As a final note, I was struck watching Saddam Hussein being brought before the investigative Iraqi judge yesterday by one of his comments. After asserting that he was still the President of Iraq and chosen by the people, he challenged the law under which he was being brought to trial. After the judge attempted to put Hussein in his proper place, Hussein did something very interesting -- he, as a last resort in an argument he was losing by any measure of logic, appealed to something illogical, to the Koran, specifically making an appeal to it as the only true source of law, a source of law which, Saddam implied, makes the laws of the infidel Coalition and those who cooperate with them not law but rather anathema. This is a fascinating example both of the increasing tendency Saddam had been showing of his willingness to use Islamism as a driving doctrine and tool for his regime of terror, but also now after his defeat, to use it as a battle call to rally insurgents and fundamentalists to his cause. Remember that these are the terrorists and radicals that, according to the press, are not in any way connected to Hussein and never were nor could have been. Thus, as usual, by refusing to be philosophical and failing to look past their own ideology, the American left and the press miss the greater intellectual currents that tie the dictator to the terrorists, and entirely miss the philosophical foundations of the current war. Wolf Blitzer and company should reread their Plato.

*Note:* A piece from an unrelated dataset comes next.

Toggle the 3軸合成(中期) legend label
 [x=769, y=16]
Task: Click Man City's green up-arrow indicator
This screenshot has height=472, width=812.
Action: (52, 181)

This is a person who wants to be Attorney General for all of us. His way. Ellison, whether or not he pulled a woman off a bed, is one without interfering dogma, but with a track record of favoring the bulk of the people against an entrenched self-serving wealth-driven will. Perhaps Wardlow could handle that cause, policing bankers and credit card usury, but Bush's war being right as a matter of God's will is too big a crock to accept, for thoughtful people Wardlow would minimize because he knows best and is closer to the Almighty, or how else do you read that stuff?

Talking about Bush-Cheney without mention of oil as a factor in the Iraq invasion is the very sophistry the man says he deplores.

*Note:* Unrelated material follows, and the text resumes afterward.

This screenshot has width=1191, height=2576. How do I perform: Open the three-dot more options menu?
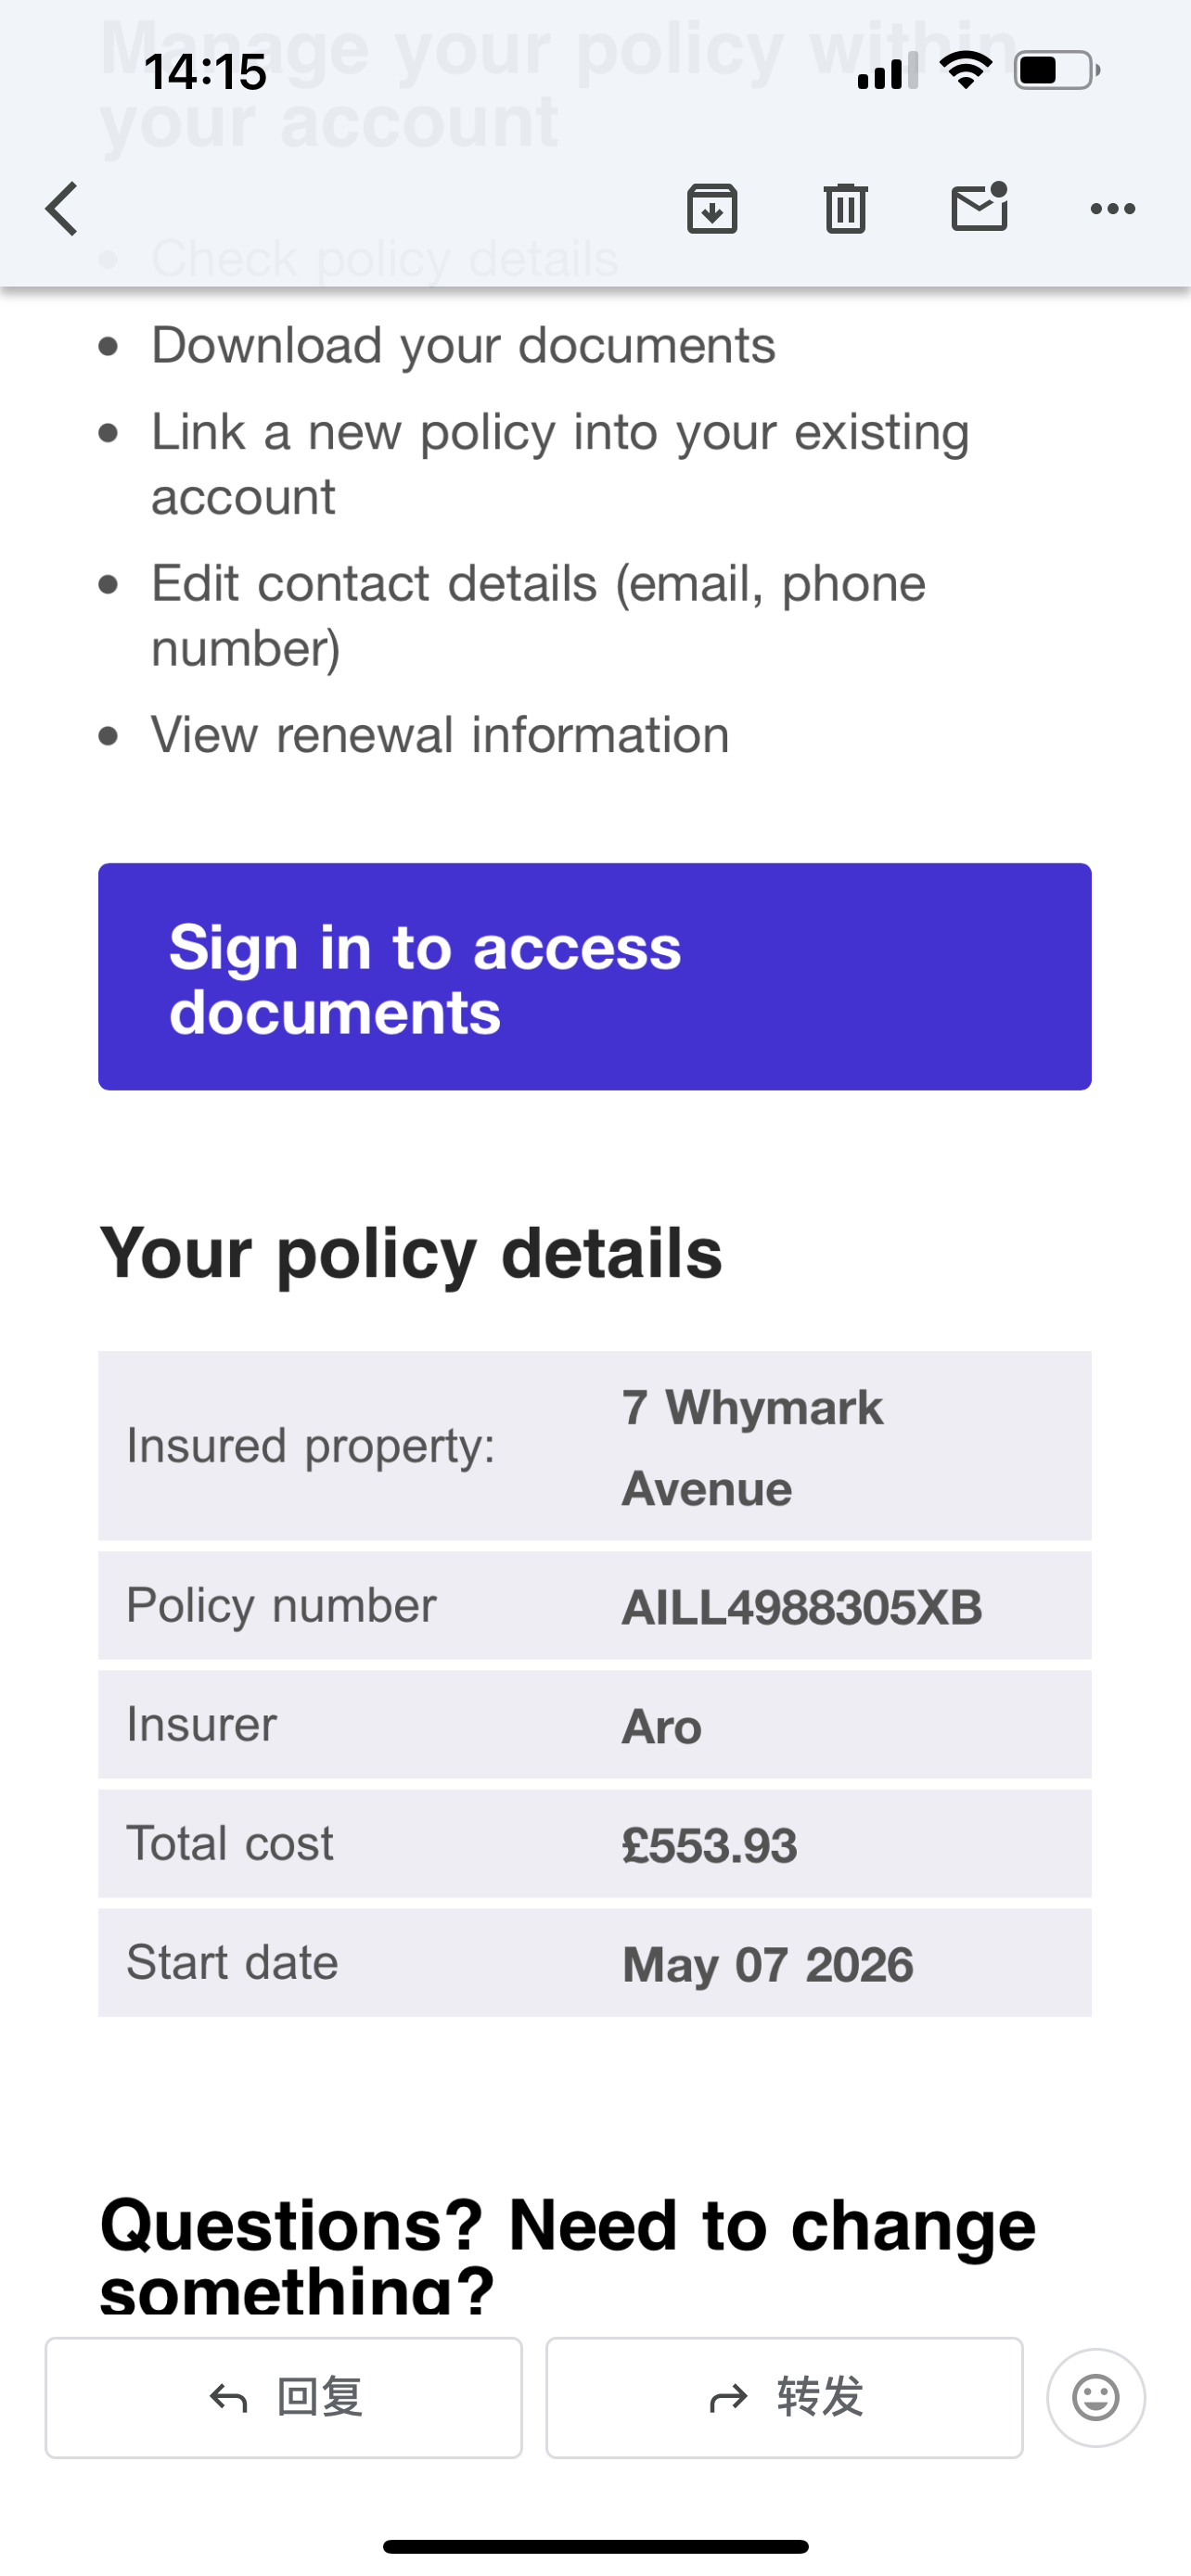pyautogui.click(x=1112, y=209)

Back to the Timmer Cuckingstool post; that stuff quoted at length above is as cringeworthy in toto as the clip of Wardlow's questioning of the better man; and the tune Timmer linked to is simply worded, yet a universal theme that should never be ignored.

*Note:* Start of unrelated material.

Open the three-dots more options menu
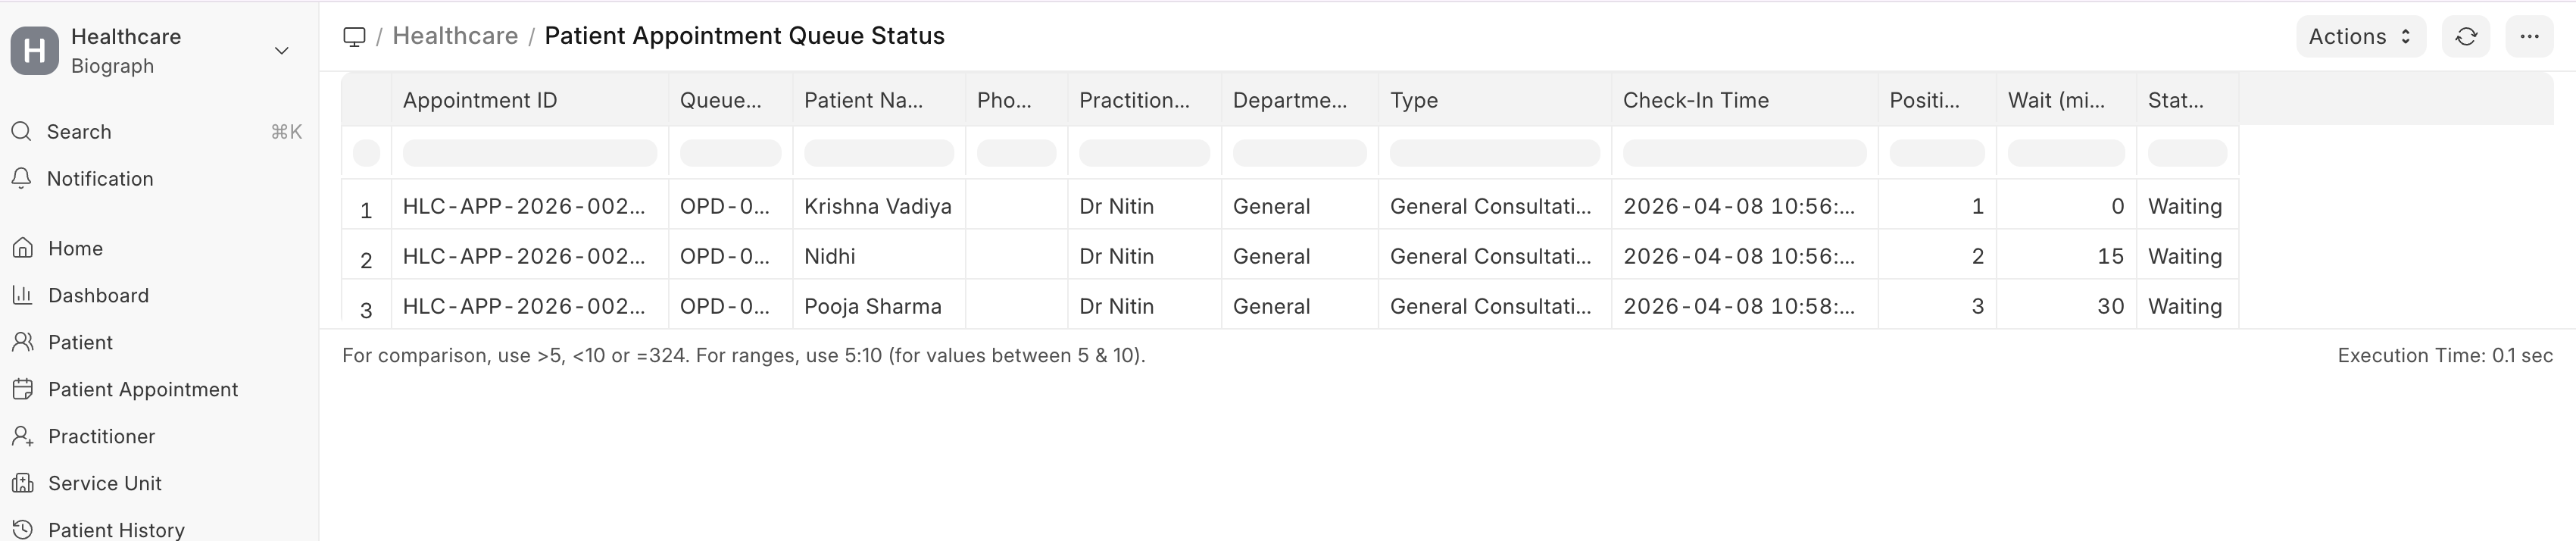 pyautogui.click(x=2529, y=37)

___________FINAL UPDATE_____________
In the ramp-up to the election which Doug Wardlow won to take the seat Mike Obermueller held, Strib endorsed Obermueller, writing:

Like his father, the 32-year-old Wardlow is bright and personable. He also is among the most doctrinaire conservative candidates we met this year. The more moderate 37-year-old Obermueller gets our nod.

Lynn Wardlow has a Wikipedia page and a part of his campaign website is preserved by Internet Archive. His service record and decorations are a credit to his courage, and deserve respect.

Mindeman in concluding his post wrote:

OK – there is the background on the Rostra blog. It depicts the Wardlow philosphy well. And I hope you find it ironic that Doug Wardlow has made a public pledge to “take politics out of the AG office.” I can guarantee you that he will not take politics out of the office, he will only make it more accessible to right wing homophobic philosophy and turn the AG office into a political arm of MCCL, Christian conservatives, and Alliance Defending Freedom.

Whatever you may think about Keith Ellison’s personal issues (and they are serious) – one thing is certain, he will be vastly better on public policy than Doug Wardlow. Do not allow the MN GOP to succeed in their cynical ploys regarding Keith Ellison. Their agenda must not be allowed to succeed.